──────── Reading passage

Yes, I think this is all true. INFPs generally retrieve only the Si sense-data that relates to their prior feelings, e.g. "I remember it was a sunny day and that made me feel happy." We do not use Si as an organisational tool in the way Si-doms do: they use Si to organise and categorise data in the present (or near-past) based on how things played out previously.



zenity said:


> As for having a better grasp of its operation in general? Absolutely, I'm sure you do. To be honest, I find Si pretty alien, which was kinda the whole point Beebe was making when he described the 8th function as demonic.


Yeah, I think Ni plays this role in INFPs, so I can relate to your sentiment. With Ni, I am never able to trust in one line of thinking as almost certain to occur; I suppose Ne always tells me that things can change, or that I could be wrong. Although I can use Ni to tell me what is likely to occur, I never feel confident in my gut that it *will* occur exactly the way I think. Rather, I combine it with Si and say "Things happened like this before, so I think they could happen this way again."



zenity said:


> FWIW, I do think your elaboration was both well thought-out and beautifully put; thanks for including it.


Thanks!


----------



## Ellis Bell (Mar 16, 2012)

────────────────
──────── Material shown

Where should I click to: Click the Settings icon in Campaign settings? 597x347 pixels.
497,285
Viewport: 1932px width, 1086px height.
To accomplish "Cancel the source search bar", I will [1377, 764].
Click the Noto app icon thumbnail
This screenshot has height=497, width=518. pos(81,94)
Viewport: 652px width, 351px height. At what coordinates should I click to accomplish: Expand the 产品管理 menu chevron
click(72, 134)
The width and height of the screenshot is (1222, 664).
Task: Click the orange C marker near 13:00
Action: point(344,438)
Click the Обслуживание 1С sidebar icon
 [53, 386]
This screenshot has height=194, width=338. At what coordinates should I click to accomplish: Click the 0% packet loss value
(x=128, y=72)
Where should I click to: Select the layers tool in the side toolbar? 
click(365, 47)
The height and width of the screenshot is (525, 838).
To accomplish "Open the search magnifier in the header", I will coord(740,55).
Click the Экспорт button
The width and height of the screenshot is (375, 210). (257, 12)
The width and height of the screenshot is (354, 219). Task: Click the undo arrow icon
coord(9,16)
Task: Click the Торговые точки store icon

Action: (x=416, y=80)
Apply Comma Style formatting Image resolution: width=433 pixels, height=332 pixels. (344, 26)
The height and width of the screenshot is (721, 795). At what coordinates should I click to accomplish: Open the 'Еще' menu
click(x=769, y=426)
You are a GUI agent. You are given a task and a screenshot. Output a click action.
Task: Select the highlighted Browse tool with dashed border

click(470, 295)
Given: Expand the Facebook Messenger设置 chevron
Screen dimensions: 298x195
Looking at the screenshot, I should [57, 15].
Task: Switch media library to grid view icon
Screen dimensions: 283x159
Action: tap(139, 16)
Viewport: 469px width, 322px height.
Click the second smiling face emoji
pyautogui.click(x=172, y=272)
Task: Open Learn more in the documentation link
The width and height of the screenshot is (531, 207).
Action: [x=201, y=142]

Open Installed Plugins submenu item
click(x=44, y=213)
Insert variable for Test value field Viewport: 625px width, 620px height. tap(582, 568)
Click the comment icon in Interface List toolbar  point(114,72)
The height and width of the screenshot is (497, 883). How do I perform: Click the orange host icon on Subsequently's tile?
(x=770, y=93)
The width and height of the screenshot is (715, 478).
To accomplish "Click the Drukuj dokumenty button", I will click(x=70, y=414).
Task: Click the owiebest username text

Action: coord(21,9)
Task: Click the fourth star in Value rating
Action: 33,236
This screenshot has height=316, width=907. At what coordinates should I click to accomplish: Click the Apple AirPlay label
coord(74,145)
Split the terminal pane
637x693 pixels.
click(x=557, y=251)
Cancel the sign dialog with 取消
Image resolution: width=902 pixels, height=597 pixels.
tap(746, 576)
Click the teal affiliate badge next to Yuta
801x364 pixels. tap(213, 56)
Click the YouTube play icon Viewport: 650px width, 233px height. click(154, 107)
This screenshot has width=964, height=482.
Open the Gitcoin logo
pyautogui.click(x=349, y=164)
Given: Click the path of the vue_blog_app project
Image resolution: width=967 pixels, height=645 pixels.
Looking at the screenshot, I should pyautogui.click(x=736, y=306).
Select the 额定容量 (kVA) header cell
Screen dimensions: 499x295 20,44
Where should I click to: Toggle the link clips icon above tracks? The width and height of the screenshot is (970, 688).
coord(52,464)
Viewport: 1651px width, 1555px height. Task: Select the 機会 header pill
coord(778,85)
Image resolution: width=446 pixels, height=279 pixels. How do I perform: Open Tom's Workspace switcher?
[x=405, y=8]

────────────────

# Task instructions:
1 - Decide whether each statement agrees with the forum post, answering yes or no and quoting the words that settle it: (a) INFPs use Si to organize data the same way Si-doms do. (b) zenity finds Si pretty alien. (c) The poster can trust one line of thinking from Ni as almost certain to occur.
2 - List every two-letter function abbreviation that appears in the forum post.
Rely only on the forum post, with no outside knowledge.

# The results:
1 -
(a) No: "We do not use Si as an organisational tool in the way Si-doms do"
(b) Yes: "I find Si pretty alien"
(c) No: "I am never able to trust in one line of thinking as almost certain to occur"

2 - Si, Ni, Ne